広島の移住者が根を張った土地で、焼酎が生まれる
北広島の名前の由来は、1884年に広島県から移住してきた25戸103人の入植団にさかのぼる。リーダーの和田郁次郎が固辞したため、出身地の名を冠して「広島開墾」と呼ばれ、やがて広島村となった。その後、広島県の広島市との重複を避けるため、1996年に市制施行と同時に北広島市と改称された。
140年近く前の入植から、この町は札幌と新千歳空港の間、石狩平野のなだらかな丘陵地帯に根を張ってきた。南西部の丘陵では畑作や酪農が営まれ、北東部の低地では水田が広がる。そうした風土の中で、今も焼酎が作られている。

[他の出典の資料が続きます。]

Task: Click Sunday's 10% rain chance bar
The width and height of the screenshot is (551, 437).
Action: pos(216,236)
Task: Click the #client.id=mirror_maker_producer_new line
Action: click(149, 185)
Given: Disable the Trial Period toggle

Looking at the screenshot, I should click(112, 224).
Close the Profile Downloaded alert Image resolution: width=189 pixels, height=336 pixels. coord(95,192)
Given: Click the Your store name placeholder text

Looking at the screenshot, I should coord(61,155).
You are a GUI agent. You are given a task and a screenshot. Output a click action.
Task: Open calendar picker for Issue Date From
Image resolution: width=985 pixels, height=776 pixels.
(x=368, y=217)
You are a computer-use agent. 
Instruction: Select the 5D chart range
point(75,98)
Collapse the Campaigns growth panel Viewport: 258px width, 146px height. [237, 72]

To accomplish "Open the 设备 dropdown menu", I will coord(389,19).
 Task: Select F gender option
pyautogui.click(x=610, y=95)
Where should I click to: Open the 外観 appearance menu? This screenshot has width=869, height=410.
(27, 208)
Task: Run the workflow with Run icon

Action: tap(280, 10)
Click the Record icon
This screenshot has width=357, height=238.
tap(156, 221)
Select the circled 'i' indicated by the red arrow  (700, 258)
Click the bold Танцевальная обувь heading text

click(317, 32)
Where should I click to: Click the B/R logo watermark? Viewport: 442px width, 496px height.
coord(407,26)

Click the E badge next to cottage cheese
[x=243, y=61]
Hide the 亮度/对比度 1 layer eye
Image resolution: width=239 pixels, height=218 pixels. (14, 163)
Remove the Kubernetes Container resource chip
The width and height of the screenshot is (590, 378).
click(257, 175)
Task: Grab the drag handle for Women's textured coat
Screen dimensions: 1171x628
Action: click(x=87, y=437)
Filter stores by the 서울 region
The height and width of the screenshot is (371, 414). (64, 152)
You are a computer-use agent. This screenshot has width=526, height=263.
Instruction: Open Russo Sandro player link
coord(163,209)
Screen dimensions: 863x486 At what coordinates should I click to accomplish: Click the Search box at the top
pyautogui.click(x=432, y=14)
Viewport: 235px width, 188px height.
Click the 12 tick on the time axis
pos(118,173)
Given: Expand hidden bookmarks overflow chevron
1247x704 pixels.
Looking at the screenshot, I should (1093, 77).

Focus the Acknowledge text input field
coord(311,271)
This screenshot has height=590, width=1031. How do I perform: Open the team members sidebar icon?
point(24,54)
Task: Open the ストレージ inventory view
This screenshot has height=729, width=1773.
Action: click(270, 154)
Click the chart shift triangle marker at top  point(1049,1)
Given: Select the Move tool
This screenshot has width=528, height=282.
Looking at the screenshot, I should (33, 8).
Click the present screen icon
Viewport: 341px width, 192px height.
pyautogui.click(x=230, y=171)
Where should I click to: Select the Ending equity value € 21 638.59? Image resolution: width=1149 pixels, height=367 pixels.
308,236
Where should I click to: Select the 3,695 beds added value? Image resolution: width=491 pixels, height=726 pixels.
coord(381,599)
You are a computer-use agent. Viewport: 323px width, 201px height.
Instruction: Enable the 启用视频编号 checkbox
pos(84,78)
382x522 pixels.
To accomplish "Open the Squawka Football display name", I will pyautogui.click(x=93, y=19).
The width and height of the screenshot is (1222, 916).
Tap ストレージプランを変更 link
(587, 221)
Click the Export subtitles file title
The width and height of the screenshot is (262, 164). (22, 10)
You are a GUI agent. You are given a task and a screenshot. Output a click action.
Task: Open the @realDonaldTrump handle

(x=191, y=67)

kibi畑の本格焼酎は、この町の土地と水が育てた一本だ。720ml瓶を2本か6本か選べる返礼品で、晩酌の相棒として、あるいは季節の手土産として、家の食卓に着地する。焼酎の香りと、北広島という土地の歴史が一緒に届く。

入植から140年、丘陵地の営みが続く
北広島の産業は、今も農業と工業の両輪で回っている。市内には6つの工業団地が造成され、各種企業が進出する一方で、農業は観光農園への転換など、新しい形を模索している。だが焼酎という返礼品は、そうした産業の変化の中でも、この町の土地そのものを表現する品だ。
広島県から移住した人々が開いた野幌原野は、今も北広島の基層にある。1877年にはウィリアム・スミス・クラークが島松で「Boys, Be Ambitious!」の言葉を残し、1926年には北海道鉄道(現在の千歳線)が開通して、北広島駅が設置された。その後、1971年の道央自動車道開通により、札幌と新千歳空港を結ぶ交通の要所となった。
焼酎を手にするとき、その背後には、入植者たちが切り開いた土地、丘陵地の水、そして140年近い営みの時間がある。一杯の焼酎は、北広島という町の風土そのものを味わう行為だ。